Poyraz, İYİ Parti olarak sadece günübirlik krizlere değil, yapısal problemlere odaklandıklarını belirtti. Poyraz, sürekli yamanarak ilerleyen bir hukuk düzeniyle sağlıklı bir toplum inşa edilemeyeceğini ifade etti.

“Her yasa bir öncekinin açığını kapatmak için çıkıyor ama bu yama usulü, artık işlemiyor. Devlet, doğayı, çevreyi, hayvanı, insanı korumakla mükelleftir ama bunu sivil toplum yapıyor. STK’lar da bu yükü taşıyamaz hale geldi. Her şey delik deşik. Bu yüzden sistem tartışmasını başlatmak zorundayız.”

Yeni anayasa yeni siyasi partiler veya lider değişimlerinin tek başına yeterli olmadığını belirten Poyraz, “Sistemin meşruiyeti kaybolmuşsa, oradaki kişiler değişse de işleyiş değişmez. O nedenle biz sistemi konuşmalıyız, şahısları değil” dedi.

“GERÇEKTE BULUŞMADAN GÜVEN TESİS EDİLEMEZ”

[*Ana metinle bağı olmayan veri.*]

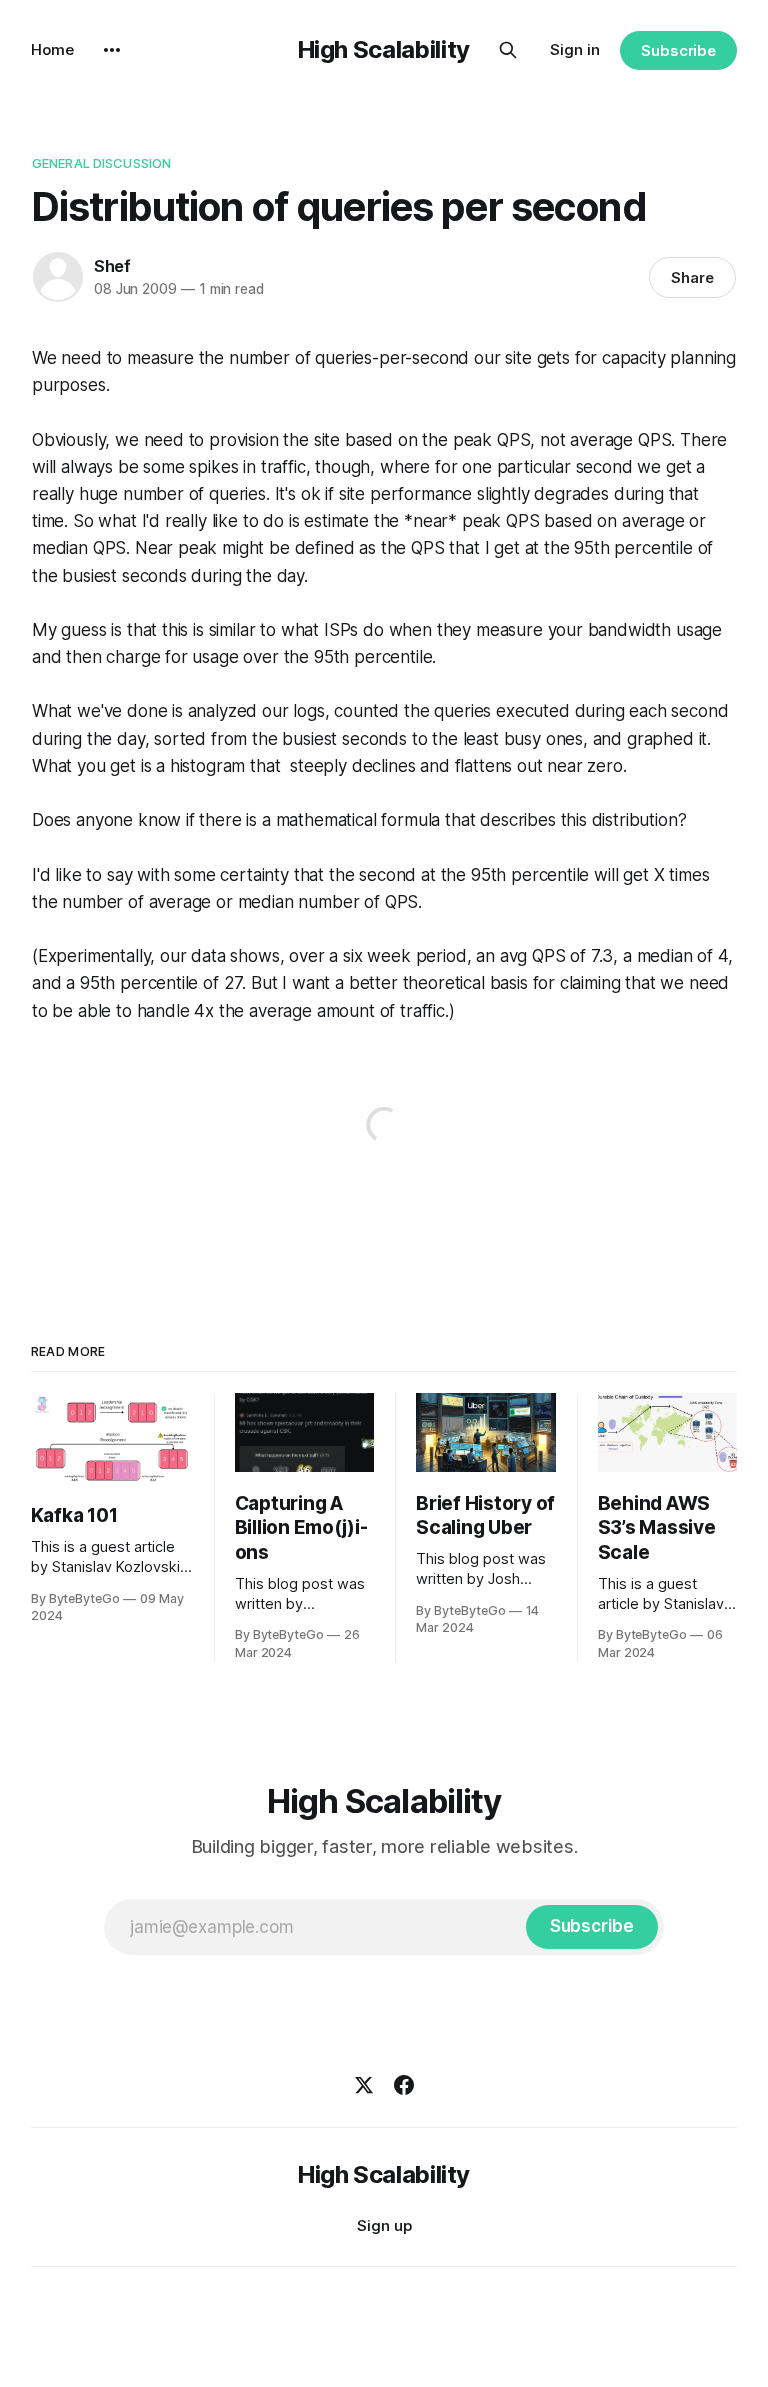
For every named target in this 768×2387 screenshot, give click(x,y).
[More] (112, 50)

Programda son olarak toplumsal algı ve hakikat meselesine değinen Poyraz, toplumun artık bilgiye bile kuşkuyla yaklaştığını söyledi. Poyraz; sosyal medyada, haber sitelerinde ya da televizyonlarda çıkan haberlerin bile en az üç yerden teyit edilmeden inanılmadığını ifade etti. Poyraz, bu durumun, sadece medyaya değil; devlete, adalete ve siyaset kurumuna olan genel güvensizlikle ilişkili olduğunu vurguladı.

“Bir doktor teşhis koysa bile üç doktora daha soruyoruz. Çünkü güvenmiyoruz. Artık gerçek dediğimiz şey parçalandı. Oysa hakikat bizi birleştirir. Bugün siyasetçiler birbirini hain ilan etmekle meşgul. Oysa tek ortak zeminde buluşmamız gereken yer, gerçekliktir.”

Poyraz, konuşmasının sonunda tüm siyasi aktörlere, basına ve yurttaşlara çağrıda bulunarak, kutuplaşmayı değil ortak çözümleri önceleyen bir anlayışın güçlendirilmesi gerektiğini sözlerine ekledi.